PassAudited by VirusTotal on May 11, 2026.

Overview

Type: OpenClaw Skill Name: gemini-tts Version: 1.0.0 The skill is a legitimate implementation of a Text-to-Speech (TTS) generator using the Google Gemini API. The script `generate_voice.py` correctly handles environment variables for authentication, makes standard API calls to the official Google endpoint, and processes the resulting audio data without any signs of malicious intent, data exfiltration, or obfuscation.

Findings (0)

Artifact-based informational review of SKILL.md, metadata, install specs, static scan signals, and capability signals. ClawScan does not execute the skill or run runtime probes.

Note

ASI03: Identity and Privilege Abuse

What this means

You must provide a Gemini API key, and the skill can spend or use quota on that Gemini account when you run it.

Why it was flagged

The script reads a Gemini API key from the environment to call the provider.

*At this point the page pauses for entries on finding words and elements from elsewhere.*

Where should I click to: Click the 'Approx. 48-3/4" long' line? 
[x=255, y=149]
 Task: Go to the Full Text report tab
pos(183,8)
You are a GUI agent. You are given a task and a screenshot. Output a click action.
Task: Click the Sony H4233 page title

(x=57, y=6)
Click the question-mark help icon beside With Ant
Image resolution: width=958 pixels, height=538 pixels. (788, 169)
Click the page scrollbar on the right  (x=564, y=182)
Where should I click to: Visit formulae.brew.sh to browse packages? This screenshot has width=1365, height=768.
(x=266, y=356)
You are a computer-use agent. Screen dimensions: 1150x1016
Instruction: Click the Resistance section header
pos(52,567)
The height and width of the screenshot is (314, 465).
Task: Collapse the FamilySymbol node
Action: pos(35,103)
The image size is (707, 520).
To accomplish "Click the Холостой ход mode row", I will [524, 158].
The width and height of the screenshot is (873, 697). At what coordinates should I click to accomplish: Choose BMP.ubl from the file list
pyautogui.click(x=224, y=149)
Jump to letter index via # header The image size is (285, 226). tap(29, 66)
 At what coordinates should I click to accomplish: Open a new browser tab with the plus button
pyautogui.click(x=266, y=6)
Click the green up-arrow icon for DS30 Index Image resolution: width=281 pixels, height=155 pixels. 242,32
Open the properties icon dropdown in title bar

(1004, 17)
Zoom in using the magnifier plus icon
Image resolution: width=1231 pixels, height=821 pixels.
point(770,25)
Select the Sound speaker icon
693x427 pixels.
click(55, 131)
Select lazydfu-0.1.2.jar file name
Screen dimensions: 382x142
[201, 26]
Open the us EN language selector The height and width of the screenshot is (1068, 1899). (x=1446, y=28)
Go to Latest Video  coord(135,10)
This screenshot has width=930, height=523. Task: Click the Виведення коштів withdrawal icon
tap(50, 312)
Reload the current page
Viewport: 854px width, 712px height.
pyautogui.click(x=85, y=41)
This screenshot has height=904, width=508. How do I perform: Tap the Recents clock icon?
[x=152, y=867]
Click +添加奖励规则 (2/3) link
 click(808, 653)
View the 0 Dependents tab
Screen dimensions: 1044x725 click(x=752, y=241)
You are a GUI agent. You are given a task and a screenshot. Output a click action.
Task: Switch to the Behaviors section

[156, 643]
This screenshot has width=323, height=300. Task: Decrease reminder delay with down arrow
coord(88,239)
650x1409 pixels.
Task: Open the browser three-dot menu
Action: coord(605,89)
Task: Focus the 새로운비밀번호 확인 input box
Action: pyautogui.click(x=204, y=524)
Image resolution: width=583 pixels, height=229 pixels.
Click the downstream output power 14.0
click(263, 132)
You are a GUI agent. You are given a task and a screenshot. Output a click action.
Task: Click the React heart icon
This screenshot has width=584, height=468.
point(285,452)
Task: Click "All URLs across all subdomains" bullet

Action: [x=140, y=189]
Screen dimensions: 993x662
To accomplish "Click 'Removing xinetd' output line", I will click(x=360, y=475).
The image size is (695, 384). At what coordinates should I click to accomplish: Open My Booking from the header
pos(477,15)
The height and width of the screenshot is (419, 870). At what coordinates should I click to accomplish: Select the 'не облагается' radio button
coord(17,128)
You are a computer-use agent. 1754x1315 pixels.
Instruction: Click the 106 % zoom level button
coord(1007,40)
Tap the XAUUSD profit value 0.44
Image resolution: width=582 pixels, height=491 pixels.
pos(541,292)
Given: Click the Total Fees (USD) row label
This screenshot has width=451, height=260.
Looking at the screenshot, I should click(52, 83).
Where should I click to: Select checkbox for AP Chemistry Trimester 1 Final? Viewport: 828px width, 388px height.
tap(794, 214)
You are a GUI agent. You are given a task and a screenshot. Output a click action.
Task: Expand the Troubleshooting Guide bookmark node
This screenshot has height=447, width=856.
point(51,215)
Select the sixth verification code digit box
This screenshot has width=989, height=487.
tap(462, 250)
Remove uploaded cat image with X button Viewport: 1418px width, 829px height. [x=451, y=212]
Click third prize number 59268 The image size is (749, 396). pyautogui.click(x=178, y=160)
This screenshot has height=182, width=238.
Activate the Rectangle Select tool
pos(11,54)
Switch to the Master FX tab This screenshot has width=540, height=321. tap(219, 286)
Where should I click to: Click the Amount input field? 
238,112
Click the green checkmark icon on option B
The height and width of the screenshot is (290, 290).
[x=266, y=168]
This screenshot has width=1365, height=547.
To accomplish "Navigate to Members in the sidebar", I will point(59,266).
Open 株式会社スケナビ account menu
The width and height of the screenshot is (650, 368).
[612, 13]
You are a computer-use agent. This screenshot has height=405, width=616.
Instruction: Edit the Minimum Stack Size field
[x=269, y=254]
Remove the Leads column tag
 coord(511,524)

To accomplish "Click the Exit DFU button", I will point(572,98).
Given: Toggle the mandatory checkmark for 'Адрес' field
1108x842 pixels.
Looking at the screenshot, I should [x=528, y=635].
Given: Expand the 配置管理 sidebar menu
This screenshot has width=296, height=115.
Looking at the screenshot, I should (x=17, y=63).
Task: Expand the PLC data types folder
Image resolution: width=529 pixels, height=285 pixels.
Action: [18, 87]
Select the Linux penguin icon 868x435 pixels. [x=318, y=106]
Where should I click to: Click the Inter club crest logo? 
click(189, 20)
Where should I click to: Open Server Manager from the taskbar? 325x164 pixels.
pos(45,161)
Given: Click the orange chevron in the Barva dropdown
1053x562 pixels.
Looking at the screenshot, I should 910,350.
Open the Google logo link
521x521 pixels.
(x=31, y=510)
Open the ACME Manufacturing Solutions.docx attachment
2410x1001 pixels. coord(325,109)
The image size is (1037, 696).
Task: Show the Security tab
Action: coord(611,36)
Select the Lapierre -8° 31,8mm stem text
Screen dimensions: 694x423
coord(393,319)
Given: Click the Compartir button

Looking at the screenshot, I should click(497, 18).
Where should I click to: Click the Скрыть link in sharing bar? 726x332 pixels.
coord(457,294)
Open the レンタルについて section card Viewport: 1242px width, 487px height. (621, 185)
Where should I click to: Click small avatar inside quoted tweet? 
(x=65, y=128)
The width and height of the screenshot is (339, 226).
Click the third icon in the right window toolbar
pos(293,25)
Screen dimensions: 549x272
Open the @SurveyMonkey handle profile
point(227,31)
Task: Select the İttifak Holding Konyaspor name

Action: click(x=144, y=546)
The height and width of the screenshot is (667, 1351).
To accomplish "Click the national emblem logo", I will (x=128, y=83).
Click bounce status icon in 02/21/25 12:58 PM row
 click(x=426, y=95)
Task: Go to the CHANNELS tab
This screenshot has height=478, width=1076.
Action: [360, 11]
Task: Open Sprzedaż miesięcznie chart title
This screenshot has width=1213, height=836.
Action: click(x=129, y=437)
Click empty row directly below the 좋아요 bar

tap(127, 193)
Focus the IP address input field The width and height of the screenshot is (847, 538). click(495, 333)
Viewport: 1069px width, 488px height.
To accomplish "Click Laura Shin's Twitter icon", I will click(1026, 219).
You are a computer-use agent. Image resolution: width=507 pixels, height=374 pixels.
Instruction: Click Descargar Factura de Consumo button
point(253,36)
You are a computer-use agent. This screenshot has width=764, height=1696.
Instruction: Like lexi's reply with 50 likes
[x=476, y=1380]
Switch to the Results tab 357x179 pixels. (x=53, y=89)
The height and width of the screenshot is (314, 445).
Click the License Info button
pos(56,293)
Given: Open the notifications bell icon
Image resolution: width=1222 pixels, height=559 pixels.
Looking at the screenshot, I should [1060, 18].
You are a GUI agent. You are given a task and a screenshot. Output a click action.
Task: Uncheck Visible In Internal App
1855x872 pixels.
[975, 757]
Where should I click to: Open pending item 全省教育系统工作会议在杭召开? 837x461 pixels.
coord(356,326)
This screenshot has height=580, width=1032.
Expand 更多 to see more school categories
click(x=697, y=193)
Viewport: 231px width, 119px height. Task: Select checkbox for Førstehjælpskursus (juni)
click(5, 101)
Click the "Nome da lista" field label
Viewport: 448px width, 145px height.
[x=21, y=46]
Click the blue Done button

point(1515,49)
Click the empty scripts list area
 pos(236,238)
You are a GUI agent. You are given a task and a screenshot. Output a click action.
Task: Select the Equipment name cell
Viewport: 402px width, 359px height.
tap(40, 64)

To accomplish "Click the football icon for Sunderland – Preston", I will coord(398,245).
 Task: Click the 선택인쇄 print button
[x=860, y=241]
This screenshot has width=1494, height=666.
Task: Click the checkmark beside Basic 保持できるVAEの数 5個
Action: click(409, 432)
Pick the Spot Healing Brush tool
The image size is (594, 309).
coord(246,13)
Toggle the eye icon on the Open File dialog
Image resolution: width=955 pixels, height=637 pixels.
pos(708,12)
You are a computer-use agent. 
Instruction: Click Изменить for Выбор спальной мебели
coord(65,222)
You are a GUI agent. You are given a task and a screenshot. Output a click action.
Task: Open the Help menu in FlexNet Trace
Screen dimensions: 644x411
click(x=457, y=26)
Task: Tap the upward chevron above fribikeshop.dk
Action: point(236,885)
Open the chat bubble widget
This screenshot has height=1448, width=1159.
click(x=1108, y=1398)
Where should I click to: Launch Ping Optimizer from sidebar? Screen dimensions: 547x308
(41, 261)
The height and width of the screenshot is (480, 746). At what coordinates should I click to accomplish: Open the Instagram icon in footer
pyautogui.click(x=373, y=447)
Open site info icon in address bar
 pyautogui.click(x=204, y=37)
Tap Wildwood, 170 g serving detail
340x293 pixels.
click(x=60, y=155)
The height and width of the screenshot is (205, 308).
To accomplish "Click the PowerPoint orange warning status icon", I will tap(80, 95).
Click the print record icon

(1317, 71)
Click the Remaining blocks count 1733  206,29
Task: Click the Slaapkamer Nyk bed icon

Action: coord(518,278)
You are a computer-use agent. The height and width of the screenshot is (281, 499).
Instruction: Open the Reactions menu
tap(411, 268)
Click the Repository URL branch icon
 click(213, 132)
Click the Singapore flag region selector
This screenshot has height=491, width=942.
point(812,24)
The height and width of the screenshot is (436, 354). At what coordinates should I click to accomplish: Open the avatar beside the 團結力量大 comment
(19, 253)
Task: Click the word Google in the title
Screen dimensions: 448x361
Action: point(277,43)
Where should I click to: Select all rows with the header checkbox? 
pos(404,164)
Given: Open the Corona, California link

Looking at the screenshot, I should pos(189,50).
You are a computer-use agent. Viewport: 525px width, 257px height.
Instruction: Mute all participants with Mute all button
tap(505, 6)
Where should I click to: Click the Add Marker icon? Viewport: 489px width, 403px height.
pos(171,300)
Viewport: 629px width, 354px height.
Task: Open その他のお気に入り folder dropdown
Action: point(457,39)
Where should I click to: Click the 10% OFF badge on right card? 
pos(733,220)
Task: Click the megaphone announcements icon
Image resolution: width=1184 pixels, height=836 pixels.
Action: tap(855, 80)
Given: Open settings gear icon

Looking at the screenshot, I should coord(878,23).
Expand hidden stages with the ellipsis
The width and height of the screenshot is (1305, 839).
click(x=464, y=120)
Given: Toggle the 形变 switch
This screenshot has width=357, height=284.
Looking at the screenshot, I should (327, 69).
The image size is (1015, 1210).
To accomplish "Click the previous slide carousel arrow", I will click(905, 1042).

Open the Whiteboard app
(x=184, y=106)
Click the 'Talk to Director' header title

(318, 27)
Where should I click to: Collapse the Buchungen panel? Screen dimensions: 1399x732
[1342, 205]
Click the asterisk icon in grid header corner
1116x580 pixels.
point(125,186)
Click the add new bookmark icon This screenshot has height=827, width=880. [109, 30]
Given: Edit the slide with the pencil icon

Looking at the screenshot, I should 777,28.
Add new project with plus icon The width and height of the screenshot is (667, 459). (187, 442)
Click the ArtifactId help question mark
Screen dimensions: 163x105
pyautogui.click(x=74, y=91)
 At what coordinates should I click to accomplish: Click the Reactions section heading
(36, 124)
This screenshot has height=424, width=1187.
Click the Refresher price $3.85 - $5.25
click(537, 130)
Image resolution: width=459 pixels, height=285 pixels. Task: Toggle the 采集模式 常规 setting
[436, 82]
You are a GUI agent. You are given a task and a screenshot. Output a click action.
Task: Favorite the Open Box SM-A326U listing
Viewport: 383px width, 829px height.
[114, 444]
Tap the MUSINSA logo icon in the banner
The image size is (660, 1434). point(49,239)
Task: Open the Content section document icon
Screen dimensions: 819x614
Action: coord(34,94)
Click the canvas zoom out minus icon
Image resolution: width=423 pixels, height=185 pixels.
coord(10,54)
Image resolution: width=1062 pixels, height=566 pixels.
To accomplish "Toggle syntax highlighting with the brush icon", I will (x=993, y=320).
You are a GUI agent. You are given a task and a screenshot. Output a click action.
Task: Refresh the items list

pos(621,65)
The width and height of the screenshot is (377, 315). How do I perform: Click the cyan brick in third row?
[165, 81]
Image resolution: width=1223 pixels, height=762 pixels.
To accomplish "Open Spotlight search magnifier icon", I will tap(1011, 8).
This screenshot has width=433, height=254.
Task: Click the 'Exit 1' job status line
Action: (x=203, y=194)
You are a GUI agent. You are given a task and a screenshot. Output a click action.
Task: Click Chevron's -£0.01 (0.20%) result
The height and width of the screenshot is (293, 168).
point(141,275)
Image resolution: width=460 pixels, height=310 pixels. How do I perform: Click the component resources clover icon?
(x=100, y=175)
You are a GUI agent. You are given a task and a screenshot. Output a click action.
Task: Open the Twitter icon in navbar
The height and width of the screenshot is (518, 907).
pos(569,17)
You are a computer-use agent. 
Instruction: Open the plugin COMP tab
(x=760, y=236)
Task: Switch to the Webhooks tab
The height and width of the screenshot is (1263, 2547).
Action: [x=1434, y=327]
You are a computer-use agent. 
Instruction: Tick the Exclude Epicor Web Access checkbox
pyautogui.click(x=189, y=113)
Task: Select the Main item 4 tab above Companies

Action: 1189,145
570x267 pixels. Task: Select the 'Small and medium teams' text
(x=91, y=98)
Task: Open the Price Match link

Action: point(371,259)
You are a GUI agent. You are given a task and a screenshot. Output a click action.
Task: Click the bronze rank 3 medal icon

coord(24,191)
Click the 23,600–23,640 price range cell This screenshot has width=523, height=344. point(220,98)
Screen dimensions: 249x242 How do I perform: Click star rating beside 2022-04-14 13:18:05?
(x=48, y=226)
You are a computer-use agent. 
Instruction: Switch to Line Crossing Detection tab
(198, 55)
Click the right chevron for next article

This is expected for the stated Gemini TTS purpose, but it is not declared in the registry requirements.

Skill content

api_key = os.environ.get("GEMINI_API_KEY")

Recommendation

Use a dedicated, limited Gemini API key if possible and monitor provider usage; the skill metadata should declare GEMINI_API_KEY as a required credential.

Note

ASI07: Insecure Inter-Agent Communication

What this means

Any text you ask it to speak is sent to Google Gemini for processing.

Why it was flagged

The script sends the provided text to Google's Gemini API to generate audio. This external provider call is central to the skill, but it means the text leaves the local environment.

Skill content

url = f"https://generativelanguage.googleapis.com/v1beta/models/gemini-2.5-flash-preview-tts:generateContent?key={api_key}"

Recommendation

Do not use this skill with confidential text unless you are comfortable with Gemini API processing and applicable data-retention terms.

Note

ASI09: Human-Agent Trust Exploitation

What this means

You may think you can select a custom persona voice, but the script appears to use the same hardcoded Gemini voice each time.

Why it was flagged

The CLI accepts a voice/persona argument, but the Gemini request hardcodes the prebuilt voice to `Puck`, so the advertised custom voice/persona behavior is not actually reflected in the implementation.

Skill content

parser.add_argument("--voice", default="little-claw-persona") ... "voice_name": "Puck"

Recommendation

Treat the current voice customization claim as limited unless the code is updated to use the requested voice parameter.